**Amaç:**
Aşağıdaki (a), (b) ve (c) ifadelerinin ABD-Çin ticaret savaşı hakkındaki metinle uyuşup uyuşmadığını belirtin. Her ifadeye evet ya da hayır diye cevap verin ve kararı belirleyen sözcükleri metinden aynen alıntılayın.
(a) Anket, Allianz Trade tarafından 4.500 ihracatçıyla yapılmıştır.
(b) İsviçre'deki anlaşmadan sonra Çin mallarına uygulanan ABD ağırlıklı gümrük vergisi oranı yüzde 13'e inmiştir.
(c) Nakliye ücretleri bu gelişmeler sonucunda düşmüştür.

**Verilen Metin:**
§

Genel
Çinli Firmalar ABD Pazarına Alternatif Arıyor, Türk İş Dünyası Endişeli
ABD ile Çin arasında süregelen ticaret savaşı, Çinli ihracatçılarda derin izler bıraktı. Yeni bir özel ankete göre, Pekin ile Washington arasında son dönemde imzalanan geçici anlaşmalara rağmen, Çinli firmalar ABD pazarına olan bağımlılıklarını azaltmak için alternatif arayışlarına hız verdi. Türk iş dünyası "dumping" endişesi taşıyor.

ABD ile Çin arasında süregelen ticaret savaşı, Çinli ihracatçılarda derin izler bıraktı. Yeni bir özel ankete göre, Pekin ile Washington arasında son dönemde imzalanan geçici anlaşmalara rağmen, Çinli firmalar ABD pazarına olan bağımlılıklarını azaltmak için alternatif arayışlarına hız verdi. Türk iş dünyası “dumping” endişesi taşıyor.
CNBC’nin aktardığına göre, Allianz Trade tarafından 4.500 ihracatçıyla yapılan küresel anket, Çinli firmaların yüzde 95’inin ABD dışındaki pazarlara yönelme eğiliminde olduğunu ortaya koydu. Firmaların büyük çoğunluğu, ABD’nin yüksek tarifeleri nedeniyle ihracat cirolarında bu yıl ciddi bir düşüş bekliyor.
ABD-Çin Ayrışması Derinleşiyor
Anketin bulgularına göre, orta vadede ABD-Çin ticaretinin “ayrışması” (decoupling) muhtemel bir senaryo. Çinli firmalar ABD pazarından çekilirken, Amerikan şirketleri de Çin dışındaki üretim üslerine yönelmeye başladı.
İsviçre’de bu ay başında imzalanan anlaşmanın ardından geçici bir tarife indirimi gelse de, Çin mallarına uygulanan ABD ağırlıklı gümrük vergisi oranı yüzde 39 seviyesinde kaldı. Bu oran, Trump’ın ikinci döneminden önce uygulanan yüzde 13’lük seviyenin oldukça üzerinde.
Bu gelişmeler, Çinli ihracatçıların 90 günlük geçici sürede siparişleri öne çekmesine ve ABD’ye yapılan sevkiyatlarda patlama yaşanmasına neden oldu. Nakliye ücretleri de buna bağlı olarak yükselişe geçti.

§

**Kaydedilmiş veri girdileri:**
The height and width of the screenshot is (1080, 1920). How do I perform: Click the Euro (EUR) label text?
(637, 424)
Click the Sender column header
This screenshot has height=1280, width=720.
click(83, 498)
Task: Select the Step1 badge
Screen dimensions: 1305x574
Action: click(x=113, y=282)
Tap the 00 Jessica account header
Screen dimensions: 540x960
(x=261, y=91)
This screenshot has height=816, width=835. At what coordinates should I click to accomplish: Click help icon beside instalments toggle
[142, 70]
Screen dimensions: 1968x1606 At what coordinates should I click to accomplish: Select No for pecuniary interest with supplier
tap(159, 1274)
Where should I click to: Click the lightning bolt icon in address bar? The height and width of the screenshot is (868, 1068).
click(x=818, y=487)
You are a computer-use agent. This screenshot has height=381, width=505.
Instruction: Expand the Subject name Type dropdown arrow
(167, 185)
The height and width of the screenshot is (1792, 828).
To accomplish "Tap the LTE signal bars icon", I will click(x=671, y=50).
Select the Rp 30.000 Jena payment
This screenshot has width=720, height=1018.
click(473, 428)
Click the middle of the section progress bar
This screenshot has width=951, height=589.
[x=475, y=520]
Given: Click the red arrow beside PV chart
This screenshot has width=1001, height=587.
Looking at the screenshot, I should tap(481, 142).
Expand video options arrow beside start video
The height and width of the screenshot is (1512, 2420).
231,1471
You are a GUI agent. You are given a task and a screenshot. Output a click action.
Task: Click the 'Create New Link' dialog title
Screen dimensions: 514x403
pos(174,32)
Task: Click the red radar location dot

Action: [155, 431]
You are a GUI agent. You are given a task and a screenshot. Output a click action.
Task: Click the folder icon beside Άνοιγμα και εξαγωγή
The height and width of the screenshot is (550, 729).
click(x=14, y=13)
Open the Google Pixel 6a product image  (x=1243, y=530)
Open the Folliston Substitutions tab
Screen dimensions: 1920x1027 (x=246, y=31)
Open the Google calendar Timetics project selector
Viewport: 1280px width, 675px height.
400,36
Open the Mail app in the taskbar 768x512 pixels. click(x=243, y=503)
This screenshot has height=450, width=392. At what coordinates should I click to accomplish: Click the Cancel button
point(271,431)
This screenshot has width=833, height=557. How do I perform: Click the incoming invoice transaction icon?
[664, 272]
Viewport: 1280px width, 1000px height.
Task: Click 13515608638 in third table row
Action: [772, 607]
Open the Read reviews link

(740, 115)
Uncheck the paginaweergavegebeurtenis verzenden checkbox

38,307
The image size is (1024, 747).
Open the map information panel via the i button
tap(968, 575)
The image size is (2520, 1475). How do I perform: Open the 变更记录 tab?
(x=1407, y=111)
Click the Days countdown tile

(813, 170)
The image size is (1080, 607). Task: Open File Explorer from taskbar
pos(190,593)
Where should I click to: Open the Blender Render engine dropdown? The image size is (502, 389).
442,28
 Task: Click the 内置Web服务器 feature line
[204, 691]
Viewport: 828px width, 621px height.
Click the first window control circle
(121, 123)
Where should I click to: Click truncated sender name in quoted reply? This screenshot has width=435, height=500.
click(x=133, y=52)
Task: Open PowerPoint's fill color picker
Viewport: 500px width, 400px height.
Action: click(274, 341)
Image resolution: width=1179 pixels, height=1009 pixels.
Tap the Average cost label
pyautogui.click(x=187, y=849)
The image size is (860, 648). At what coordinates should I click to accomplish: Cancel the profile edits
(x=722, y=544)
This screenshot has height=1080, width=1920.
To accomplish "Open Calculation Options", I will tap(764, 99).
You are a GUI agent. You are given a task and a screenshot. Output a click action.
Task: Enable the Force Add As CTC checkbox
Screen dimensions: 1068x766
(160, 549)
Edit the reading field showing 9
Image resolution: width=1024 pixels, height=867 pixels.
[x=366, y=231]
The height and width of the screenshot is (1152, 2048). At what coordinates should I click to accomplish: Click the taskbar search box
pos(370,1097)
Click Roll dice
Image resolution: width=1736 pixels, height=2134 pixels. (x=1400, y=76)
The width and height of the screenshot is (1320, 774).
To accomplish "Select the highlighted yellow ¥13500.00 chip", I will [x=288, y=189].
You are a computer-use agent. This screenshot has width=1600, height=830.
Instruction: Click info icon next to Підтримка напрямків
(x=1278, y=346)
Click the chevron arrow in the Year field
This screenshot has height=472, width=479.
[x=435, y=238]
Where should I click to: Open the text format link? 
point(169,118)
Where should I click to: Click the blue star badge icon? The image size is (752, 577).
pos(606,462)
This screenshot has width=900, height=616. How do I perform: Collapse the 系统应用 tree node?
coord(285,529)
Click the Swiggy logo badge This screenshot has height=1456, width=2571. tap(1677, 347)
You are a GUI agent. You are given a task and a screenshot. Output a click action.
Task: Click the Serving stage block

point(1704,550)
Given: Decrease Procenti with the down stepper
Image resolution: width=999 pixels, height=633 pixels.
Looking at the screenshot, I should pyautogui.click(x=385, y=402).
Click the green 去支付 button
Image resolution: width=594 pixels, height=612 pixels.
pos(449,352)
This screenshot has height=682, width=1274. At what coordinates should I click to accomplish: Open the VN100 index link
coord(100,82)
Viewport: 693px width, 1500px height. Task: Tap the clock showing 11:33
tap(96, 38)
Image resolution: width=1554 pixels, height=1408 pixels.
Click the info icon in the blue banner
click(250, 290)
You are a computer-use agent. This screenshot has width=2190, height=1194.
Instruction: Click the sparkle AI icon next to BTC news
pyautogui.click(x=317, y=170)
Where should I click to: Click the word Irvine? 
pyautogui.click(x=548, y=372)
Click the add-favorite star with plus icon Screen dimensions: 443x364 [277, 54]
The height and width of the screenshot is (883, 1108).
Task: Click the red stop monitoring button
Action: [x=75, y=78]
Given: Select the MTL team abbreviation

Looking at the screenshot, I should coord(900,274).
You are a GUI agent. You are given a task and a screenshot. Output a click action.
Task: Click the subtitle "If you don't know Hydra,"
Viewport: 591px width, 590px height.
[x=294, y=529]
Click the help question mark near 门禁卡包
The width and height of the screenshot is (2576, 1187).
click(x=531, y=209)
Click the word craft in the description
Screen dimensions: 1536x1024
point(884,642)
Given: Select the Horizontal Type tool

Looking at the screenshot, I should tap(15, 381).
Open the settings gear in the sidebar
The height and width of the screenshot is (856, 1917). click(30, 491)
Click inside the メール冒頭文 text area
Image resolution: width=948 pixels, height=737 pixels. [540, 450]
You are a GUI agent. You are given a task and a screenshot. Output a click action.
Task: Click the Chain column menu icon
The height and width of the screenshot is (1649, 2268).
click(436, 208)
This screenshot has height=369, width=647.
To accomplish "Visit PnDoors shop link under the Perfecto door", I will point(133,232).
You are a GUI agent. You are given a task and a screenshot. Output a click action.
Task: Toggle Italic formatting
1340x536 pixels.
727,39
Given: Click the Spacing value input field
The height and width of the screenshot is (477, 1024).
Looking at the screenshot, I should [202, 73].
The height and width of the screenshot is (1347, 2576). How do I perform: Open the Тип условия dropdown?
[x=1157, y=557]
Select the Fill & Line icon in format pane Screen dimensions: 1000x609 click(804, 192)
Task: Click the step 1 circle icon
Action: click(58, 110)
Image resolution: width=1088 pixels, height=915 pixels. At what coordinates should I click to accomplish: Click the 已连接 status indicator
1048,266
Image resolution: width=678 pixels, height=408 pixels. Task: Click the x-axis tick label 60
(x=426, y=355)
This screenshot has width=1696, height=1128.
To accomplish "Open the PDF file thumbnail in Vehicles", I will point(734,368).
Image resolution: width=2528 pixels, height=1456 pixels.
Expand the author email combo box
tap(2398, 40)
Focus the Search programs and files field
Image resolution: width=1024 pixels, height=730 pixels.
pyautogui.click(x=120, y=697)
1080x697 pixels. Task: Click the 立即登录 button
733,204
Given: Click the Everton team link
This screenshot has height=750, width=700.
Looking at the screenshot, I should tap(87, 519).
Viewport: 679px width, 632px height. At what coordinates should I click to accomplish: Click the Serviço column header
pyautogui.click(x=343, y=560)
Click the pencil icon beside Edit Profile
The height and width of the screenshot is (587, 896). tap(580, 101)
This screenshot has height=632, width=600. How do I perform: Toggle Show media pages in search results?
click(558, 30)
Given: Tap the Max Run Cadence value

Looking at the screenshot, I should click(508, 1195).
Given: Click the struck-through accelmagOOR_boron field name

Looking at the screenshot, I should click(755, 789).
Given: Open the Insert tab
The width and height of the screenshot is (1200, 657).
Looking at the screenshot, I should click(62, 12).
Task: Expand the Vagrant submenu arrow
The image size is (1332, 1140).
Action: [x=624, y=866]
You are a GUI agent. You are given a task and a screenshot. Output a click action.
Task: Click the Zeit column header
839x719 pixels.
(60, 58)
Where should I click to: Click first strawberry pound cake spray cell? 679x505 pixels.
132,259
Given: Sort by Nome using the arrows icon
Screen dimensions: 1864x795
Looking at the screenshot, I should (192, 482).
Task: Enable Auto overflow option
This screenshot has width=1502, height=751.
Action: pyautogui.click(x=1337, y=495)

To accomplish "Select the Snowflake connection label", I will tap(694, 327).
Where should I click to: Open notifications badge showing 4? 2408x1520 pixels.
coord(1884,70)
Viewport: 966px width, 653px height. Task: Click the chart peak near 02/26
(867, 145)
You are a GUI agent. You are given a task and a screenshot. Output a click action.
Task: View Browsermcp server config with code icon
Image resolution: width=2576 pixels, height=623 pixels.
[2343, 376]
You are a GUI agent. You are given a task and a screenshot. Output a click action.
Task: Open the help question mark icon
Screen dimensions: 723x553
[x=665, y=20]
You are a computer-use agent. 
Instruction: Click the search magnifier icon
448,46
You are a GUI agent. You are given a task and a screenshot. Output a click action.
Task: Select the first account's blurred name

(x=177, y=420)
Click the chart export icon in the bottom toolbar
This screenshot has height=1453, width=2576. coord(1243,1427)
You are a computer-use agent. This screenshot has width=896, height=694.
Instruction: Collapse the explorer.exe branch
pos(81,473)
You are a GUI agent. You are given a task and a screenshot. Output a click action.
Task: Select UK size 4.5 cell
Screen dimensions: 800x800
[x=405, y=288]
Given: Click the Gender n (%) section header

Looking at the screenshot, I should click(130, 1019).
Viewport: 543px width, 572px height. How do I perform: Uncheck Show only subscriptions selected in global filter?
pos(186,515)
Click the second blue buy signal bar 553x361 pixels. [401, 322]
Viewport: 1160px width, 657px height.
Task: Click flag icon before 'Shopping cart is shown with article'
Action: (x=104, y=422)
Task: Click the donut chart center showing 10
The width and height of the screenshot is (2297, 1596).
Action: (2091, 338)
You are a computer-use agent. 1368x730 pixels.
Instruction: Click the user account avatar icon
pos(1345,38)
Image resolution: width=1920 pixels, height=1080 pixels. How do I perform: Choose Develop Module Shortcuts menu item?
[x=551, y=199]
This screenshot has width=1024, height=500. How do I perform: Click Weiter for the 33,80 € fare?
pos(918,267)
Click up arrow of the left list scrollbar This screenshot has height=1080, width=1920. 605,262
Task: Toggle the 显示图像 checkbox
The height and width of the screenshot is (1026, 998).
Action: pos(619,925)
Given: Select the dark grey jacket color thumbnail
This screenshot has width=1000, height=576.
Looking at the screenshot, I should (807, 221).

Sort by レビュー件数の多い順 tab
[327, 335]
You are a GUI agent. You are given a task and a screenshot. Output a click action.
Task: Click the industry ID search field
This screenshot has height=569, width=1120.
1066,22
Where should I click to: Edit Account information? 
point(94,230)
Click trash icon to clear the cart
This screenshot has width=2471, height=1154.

§

**Beklenen Yanıt:**
(a) Evet: "Allianz Trade tarafından 4.500 ihracatçıyla yapılan küresel anket"
(b) Hayır: "Çin mallarına uygulanan ABD ağırlıklı gümrük vergisi oranı yüzde 39 seviyesinde kaldı"
(c) Hayır: "Nakliye ücretleri de buna bağlı olarak yükselişe geçti."